### Goal of the exercise:
For any picture in the lines below, please leave it out and copy the rest exactly.

### Given data:
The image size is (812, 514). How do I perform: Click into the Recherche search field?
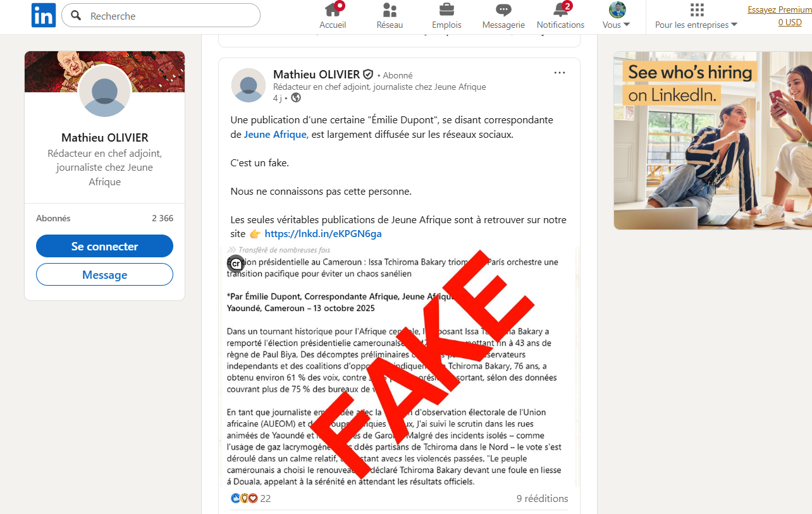pyautogui.click(x=161, y=15)
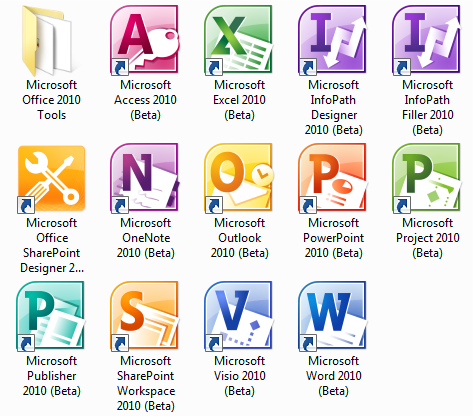Select Microsoft InfoPath Designer 2010 (Beta) icon

333,40
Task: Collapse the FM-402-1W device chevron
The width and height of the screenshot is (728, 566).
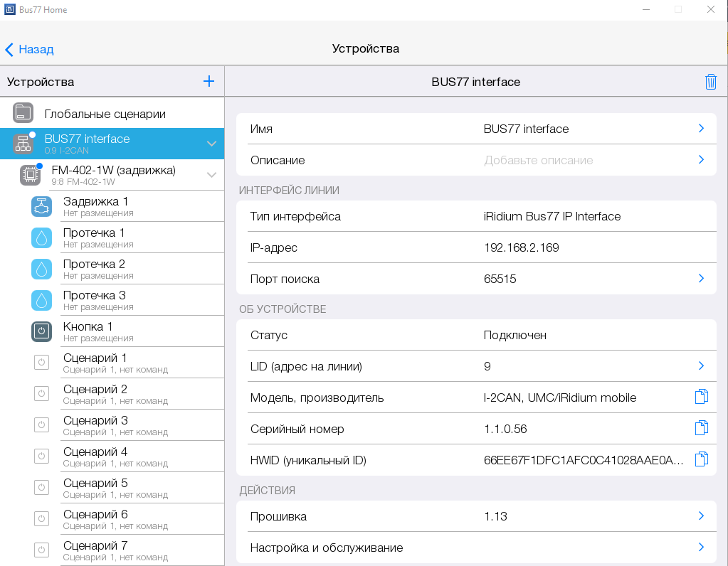Action: click(211, 175)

### Reply to the task:
The image size is (812, 514). How do I perform: Click into the Recherche search field?
pyautogui.click(x=161, y=15)
Select Microsoft InfoPath Designer 2010 (Beta) icon

333,40
Task: Collapse the FM-402-1W device chevron
The width and height of the screenshot is (728, 566).
Action: click(211, 175)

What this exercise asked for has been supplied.